Those were the unfortunate officials awarded the honour of being the additional assistant referees at the Juventus v Fulham match. Both men wore gloves, and a jumper under their shirts, but their legs were bare. Not a problem if you are running about like the ref, linesmen and players, but the pair stood behind the goallines like sentries at Buckingham Palace, only without the warming bearskin headgear. They did not appear to have any influence on play whatsoever.

What a waste of resources. Given the cash the Champions League generates, Uefa can aff-ord the costs of increasing the number of officials at matches, but the refereeing world cannot spare the manpower.

Football associations are unable to recruit enough referees as it is. Having six officials at matches instead of four has a knock-on effect down the system until, in a windswept park in Westphalia or East Anglia, there is a match without a ref.

Last week, at the same meeting which declared goalline technology was "dead" (just as Liam Ridgewell's "goal" at Fratton Park was going unnoticed) Fifa decided to continue to trial the extra officials "experiment".
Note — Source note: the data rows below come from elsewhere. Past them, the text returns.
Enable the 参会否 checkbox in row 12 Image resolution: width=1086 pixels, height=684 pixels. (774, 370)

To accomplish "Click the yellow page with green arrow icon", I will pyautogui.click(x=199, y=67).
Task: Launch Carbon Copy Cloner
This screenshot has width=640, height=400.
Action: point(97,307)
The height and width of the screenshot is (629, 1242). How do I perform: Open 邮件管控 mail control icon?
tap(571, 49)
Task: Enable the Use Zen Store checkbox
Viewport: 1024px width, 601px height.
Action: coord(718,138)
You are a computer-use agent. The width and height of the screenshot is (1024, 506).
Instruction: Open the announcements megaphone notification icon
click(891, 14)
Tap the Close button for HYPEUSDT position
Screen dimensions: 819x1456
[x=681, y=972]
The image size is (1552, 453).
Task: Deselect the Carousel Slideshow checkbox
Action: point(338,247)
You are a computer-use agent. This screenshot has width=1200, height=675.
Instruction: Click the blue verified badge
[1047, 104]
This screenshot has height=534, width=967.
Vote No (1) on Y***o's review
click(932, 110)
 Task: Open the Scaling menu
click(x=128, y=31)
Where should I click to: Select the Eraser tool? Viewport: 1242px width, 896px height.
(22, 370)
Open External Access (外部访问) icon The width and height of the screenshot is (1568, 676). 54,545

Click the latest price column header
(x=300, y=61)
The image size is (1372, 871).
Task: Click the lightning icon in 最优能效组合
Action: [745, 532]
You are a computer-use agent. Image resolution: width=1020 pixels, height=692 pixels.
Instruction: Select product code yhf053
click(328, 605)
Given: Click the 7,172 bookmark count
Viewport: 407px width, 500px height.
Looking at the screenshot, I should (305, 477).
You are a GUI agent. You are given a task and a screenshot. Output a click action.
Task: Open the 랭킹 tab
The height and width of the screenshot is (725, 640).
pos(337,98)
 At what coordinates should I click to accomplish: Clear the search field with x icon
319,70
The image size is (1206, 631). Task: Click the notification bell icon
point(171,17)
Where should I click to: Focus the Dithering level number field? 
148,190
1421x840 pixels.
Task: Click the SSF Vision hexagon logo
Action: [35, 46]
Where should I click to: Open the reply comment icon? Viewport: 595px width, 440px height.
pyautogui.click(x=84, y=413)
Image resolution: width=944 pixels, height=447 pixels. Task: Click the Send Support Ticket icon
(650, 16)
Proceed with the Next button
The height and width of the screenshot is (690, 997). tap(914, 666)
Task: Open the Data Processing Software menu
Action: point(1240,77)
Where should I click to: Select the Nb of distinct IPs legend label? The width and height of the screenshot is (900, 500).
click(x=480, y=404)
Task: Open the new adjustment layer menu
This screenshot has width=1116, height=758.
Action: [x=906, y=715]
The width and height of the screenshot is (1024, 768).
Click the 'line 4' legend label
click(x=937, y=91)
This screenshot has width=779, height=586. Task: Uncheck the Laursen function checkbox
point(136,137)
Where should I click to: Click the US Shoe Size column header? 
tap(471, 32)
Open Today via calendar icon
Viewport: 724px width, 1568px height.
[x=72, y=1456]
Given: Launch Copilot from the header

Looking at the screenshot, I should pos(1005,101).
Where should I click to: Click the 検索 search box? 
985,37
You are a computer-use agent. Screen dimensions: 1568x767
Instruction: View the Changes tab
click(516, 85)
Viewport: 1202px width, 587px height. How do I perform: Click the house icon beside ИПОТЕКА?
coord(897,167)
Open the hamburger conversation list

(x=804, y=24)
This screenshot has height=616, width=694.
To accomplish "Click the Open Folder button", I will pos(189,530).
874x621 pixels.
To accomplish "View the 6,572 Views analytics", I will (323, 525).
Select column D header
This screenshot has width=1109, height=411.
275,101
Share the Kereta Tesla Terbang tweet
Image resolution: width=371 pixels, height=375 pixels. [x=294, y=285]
A personal view is that video evidence is the only way forward but one reader had an interesting proposal. Mark Miller, from Cumbria, suggested teams could cite the opposition afterwards when an obvious case of cheating has occurred. If the citing officer, using video evidence, finds this led to a goal that score would be chalked off, and the offending team punished by deducting a goal. France would not have claimed the "Thierry Henry handball" goal under such a regime, argues Miller. It is a better idea than extra officials.